Simplify Your Life, Hide Your Bookmarks Bar - agscala
http://andrewscala.com/bookmarks/

======
Dylan16807
Purging bookmarks is fine when it comes to 'sites you visit regularly', I
suppose. Slows things down a bit. But it's a terrible idea for bookmarked
references that you might only look at rarely, because now you have to fall
back to google and pray you remember enough details to get back to the same
place. Just a few days ago I spent twenty minutes finding
[http://aliciapatterson.org/stories/eurisko-computer-mind-
its...](http://aliciapatterson.org/stories/eurisko-computer-mind-its-own)
because I'd neglected to save the url anywhere.

I'll go ahead and give support for getting rid of the bookmarks _bar_ , but
that's not what the actual article is about.

------
progrock
I have a collection of bookmarks, that I haven't quite gotten around to
organising! And they span about three machines and many web browsers. In their
current state they aren't brilliantly useful for me.

I've always thought that bookmarks are a great idea. It's the bookmark
interface in the browser that sucks. I think people use tabs a substitute for
bookmarks for that reason. A tab is more in your face than a buried bookmark.
It's a visual reminder.

Turning off the bookmark bar might be a good idea, if it's full of links that
you barely touch. Would it not be a better idea to use that space for your
most visited sites, or to list your recent history, or a filtered history?

The one time the browser bookmark bar was invaluable for me was when the
keyboard broke on my computer. I could still surf the web quite well up to a
point.

It's all very well saying abandon bookmarks. But free searching requires you
knowing what you want to search for. Bookmarks can be mnemonics.

Sometimes we need prompting and/or signposting.

If I read something on the web, like a tutorial, and I think it has value.
What chance do I have of remembering every domain/url, or even the magic
keywords that got me to the article in the first place? That's when I find
bookmarking useful. Recalling that bookmark is the tricky bit.

As I see it, browser's are focusing on rendering and javascript performance,
and neglecting the actual user interface.

------
Lagged2Death
Unused clothing consumes a valuable resource that's often in short supply:
closet space.

Unused bookmarks consume virtually no resources at all, relatively speaking,
even if you have tens of thousands of them.
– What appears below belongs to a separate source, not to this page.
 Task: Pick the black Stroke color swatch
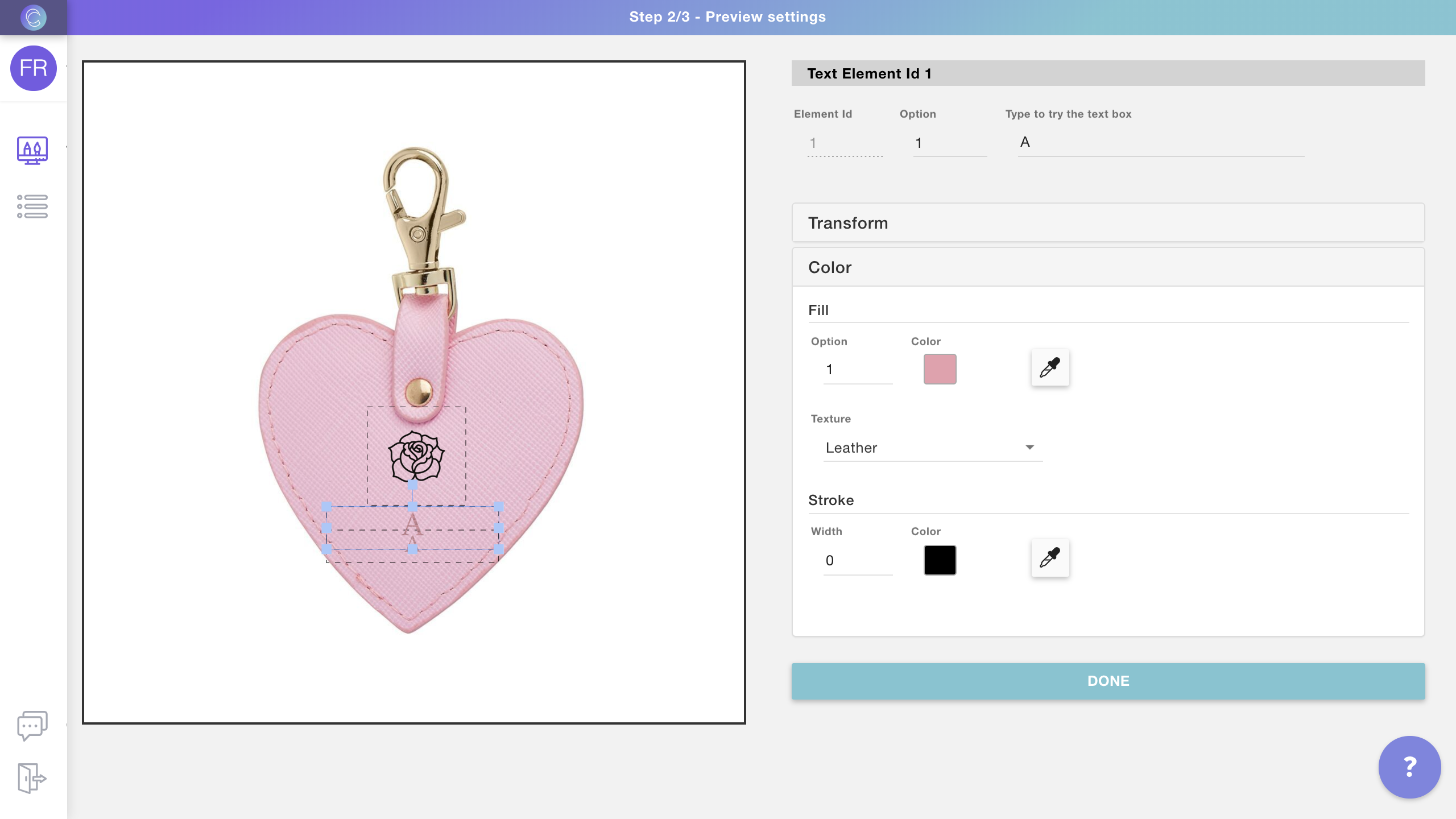coord(940,560)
I don't see the point of spending
even this much effort "tidying them up" or whatever. I'm not sure I agree that
developing a "philosophy of bookmarking" (or whatever you'd call this) is
making your life _simpler_ at all.

------
rsobers
I love the idea. I'd have to turn off auto-complete, too since hitting CTRL-L
then typing "n" <return> would take me right to Hacker News. Muscle memory. I
totally check sites out of obligation/procrastination.

------
untog
I've long since forgotten bookmarks and just learnt to trust Chrome's address
bar. Even if I can only remember part of a title it'll manage to surface a
page I've visited before.

------
esolyt
This is actually common sense.

In fact, Chrome was based on this idea and it comes with bookmarks bar hidden
by default.

------
chenster
Or you can keep the Bookmarks at a minimal. Keep only those you TRULY care.